◆ **Exercise inputs**:
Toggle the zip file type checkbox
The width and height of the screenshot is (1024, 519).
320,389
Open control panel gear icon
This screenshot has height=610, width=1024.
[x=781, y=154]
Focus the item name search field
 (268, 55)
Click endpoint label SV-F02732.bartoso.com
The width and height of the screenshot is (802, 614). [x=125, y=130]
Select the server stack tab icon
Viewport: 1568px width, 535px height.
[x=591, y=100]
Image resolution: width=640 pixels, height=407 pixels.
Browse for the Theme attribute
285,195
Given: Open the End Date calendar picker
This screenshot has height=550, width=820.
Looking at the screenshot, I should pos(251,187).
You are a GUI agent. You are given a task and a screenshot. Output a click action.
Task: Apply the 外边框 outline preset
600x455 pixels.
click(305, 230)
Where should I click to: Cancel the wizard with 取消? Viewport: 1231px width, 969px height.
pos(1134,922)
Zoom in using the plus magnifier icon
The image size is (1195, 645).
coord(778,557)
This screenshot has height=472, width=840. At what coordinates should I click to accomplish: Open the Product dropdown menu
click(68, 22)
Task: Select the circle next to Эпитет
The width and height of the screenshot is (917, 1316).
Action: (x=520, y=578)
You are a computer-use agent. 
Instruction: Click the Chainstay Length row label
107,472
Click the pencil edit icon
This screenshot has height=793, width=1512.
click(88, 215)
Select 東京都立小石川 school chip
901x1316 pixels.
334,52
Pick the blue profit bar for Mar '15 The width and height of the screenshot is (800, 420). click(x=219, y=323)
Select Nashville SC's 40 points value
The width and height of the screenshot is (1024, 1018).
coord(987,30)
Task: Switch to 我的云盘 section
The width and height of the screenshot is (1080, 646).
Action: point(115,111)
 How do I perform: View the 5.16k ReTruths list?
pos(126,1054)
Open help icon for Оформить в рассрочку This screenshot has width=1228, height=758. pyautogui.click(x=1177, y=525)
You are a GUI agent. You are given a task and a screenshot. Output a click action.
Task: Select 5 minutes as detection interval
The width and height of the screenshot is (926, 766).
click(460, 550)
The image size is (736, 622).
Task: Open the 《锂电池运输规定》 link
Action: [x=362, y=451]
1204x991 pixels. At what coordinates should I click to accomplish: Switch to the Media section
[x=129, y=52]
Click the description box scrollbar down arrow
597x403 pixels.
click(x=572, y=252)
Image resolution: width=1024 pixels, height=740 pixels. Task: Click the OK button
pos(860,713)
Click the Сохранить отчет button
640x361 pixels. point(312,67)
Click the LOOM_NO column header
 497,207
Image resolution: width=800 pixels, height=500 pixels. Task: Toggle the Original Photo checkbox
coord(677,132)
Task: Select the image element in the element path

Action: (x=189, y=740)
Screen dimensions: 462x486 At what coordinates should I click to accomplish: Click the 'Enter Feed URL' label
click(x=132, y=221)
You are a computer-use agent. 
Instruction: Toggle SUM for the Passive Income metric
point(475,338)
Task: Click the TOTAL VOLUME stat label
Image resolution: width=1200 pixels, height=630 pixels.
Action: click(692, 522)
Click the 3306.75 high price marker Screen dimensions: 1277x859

◆ **Your task**: Repeat exactly the lines from the one containing "Image resolution: width=1024" to the end of the records.

◆ **Your response**:
Image resolution: width=1024 pixels, height=740 pixels. Task: Click the OK button
pos(860,713)
Click the Сохранить отчет button
640x361 pixels. point(312,67)
Click the LOOM_NO column header
 497,207
Image resolution: width=800 pixels, height=500 pixels. Task: Toggle the Original Photo checkbox
coord(677,132)
Task: Select the image element in the element path

Action: (x=189, y=740)
Screen dimensions: 462x486 At what coordinates should I click to accomplish: Click the 'Enter Feed URL' label
click(x=132, y=221)
You are a computer-use agent. 
Instruction: Toggle SUM for the Passive Income metric
point(475,338)
Task: Click the TOTAL VOLUME stat label
Image resolution: width=1200 pixels, height=630 pixels.
Action: click(692, 522)
Click the 3306.75 high price marker Screen dimensions: 1277x859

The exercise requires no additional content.